I am an only child 47 years old never married. My father died ten years ago of cancer and my mother almost two years. I truly understand this extreme pain emptiness loneliness....words can't describe my pain. My precious beautiful mother became a shut in after my fathers death only leaving our home to go to church and cemetery, she literally never visited extended family, entered a store.... She only lived for me after his death, out of kniw where she was diagnosed with ovarian cancer and died 13 days after diagnosis. I literally never left her side for 13 days. The world is going on and I am so stuck. I go to work and act that I am fine, advice that people were giving me just made me angry.,, I keep getting tOld u need to go on your parents would not want to see u like this.... How woUld they like it if 2/3 s of there family was dead. It would hav been better if I had crappy parents I would not miss them so much . My mothers death was horrible so much pain and the death rattle for three days... Images I relive daily... I find it easier to tell people I am fine becuz they just don't understand and what they say even though out of love does not help me at all. I visit the cemetery twice each day. I had such a strong faith but I question that. Why me? Why them ? What did we ever do. We were just simple good people we never harmed anyone is this my punishment for something??? I am a good person now I just hav anger emptiness and pain

Feb 22, 2013
Already lost and heartbroken
by: Julianne

I feel I may die of the stress and anxiety of watching my mother wither away and just beome so vacant.

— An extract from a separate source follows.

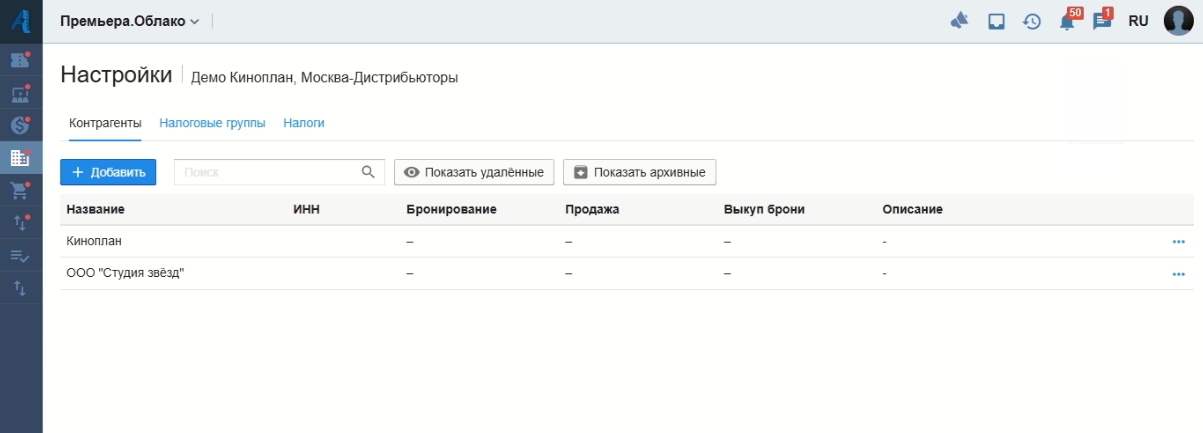1203x433 pixels.
Task: Click the search magnifier icon
Action: pyautogui.click(x=368, y=172)
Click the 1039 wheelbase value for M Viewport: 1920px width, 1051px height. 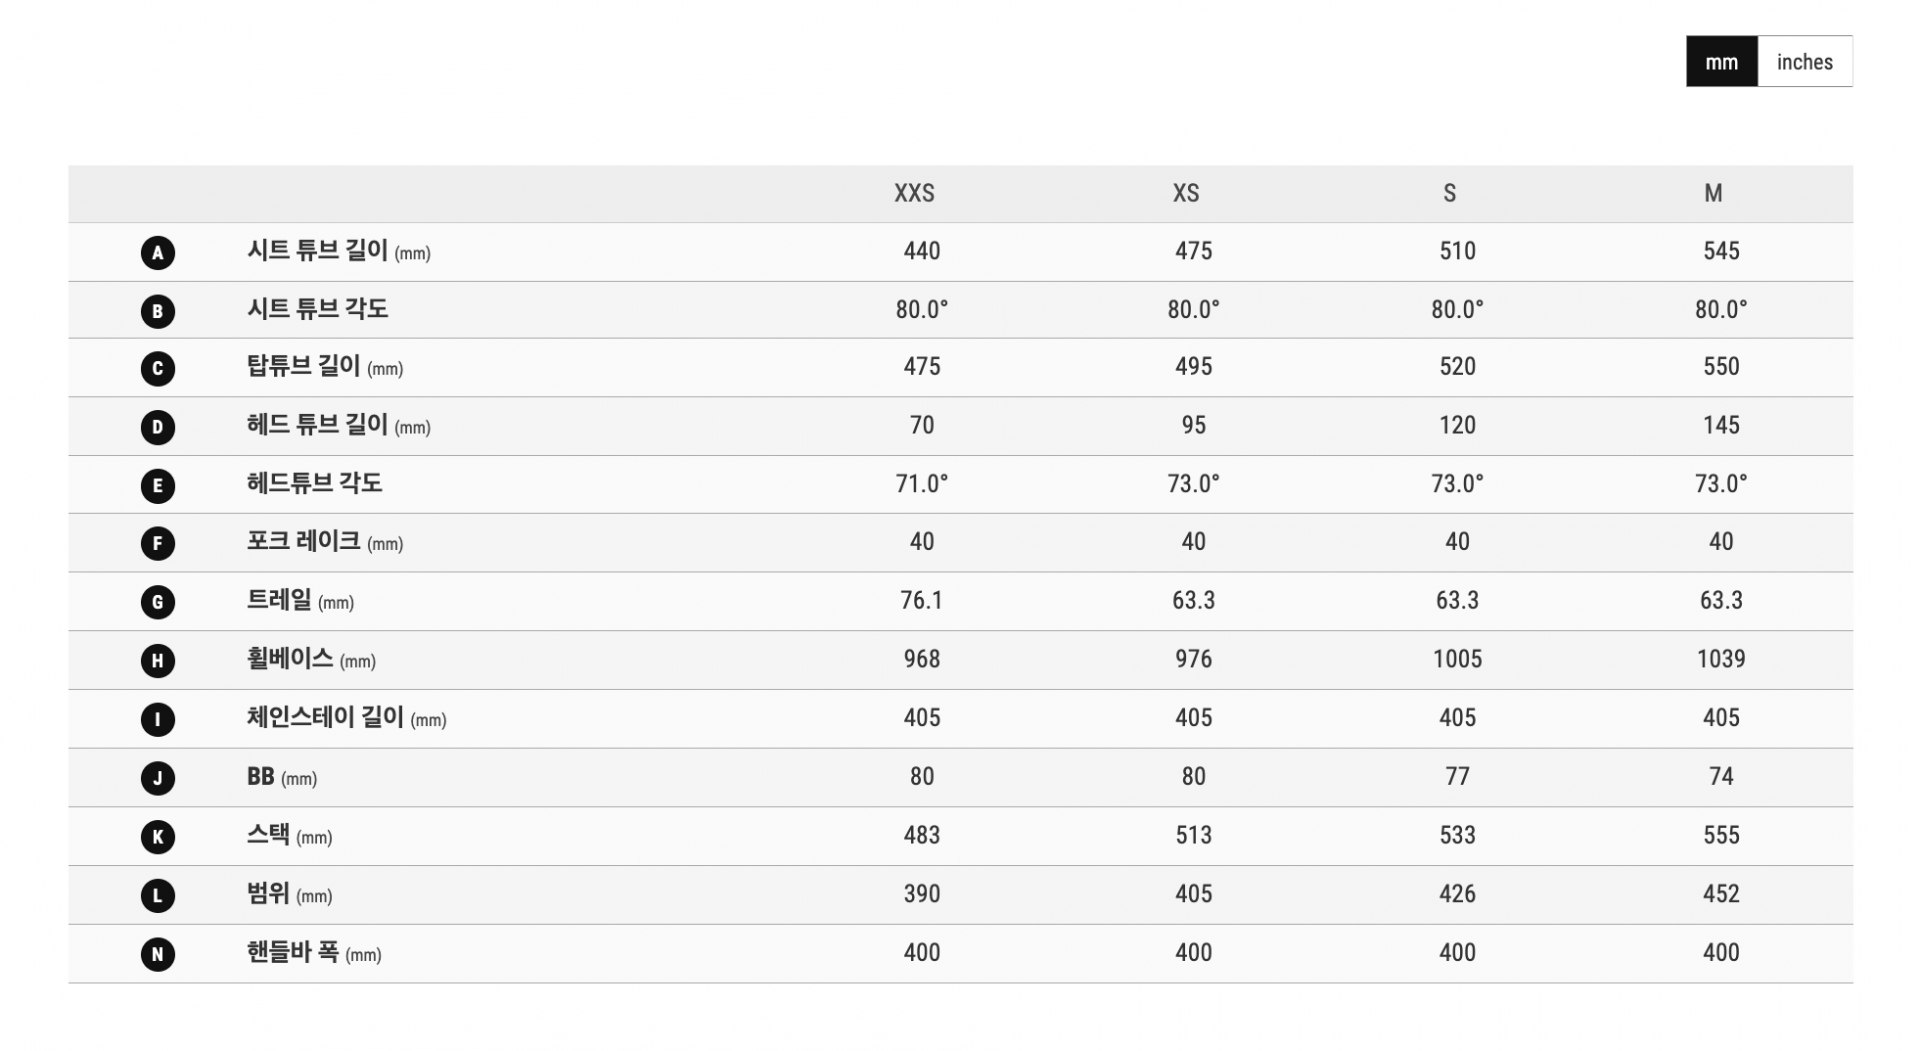[x=1721, y=659]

I am lucky she is alive and surely am not taking it for granted anymore.I read these stories and cry all day.I kno my mom does not have long as she has been sick for 3 years. I took her to so many doctors and nothing really. She kept saying she is sick and no one does help her. Well she finally told me she had a vaginal growth and was embarrassed to tell me.Now its vulva cancer and has spread to lymph and everywhere.She is only 106 lbs from 160. I cry every night for 2 years,not knowing what was wrong.Now I know and beating myself up for not taking her to the GYN.I am single and have a 9 yr old to care for.I am 51 yrs old. She is 79. I think maybe a few months left if that,since I have been a child I have worried of this date. My mom is with me every day as I care for her,the 3 other siblings have moved away.I know I'm rambling.I know I should not be greiving prematurely.God Bless all of us,I worry,worry all the time,I'm so type A

Mar 09, 2012
You are not alone
by: Lost

I was an only child and am not married. I willingly devoted my whole life to my parents. When my father died nine years ago I realized not only how much my mother truly loved my father but how connected we were. She lived for me and I guess I lived for her. Now eleven months after her death the pain is also more than I can deal with. People just don't understand. When she was in the hospital dieing (died 13 days after being diagnosed with ovarian cancer) I refused to leave her side. I literally did not leave her room. She died holding my hand as she had done for most of the 13 days in the hospital. I would give the world to have her back. Life without her is not life it is just existing. People around me just seem to go on living and I just want to scream !!!!!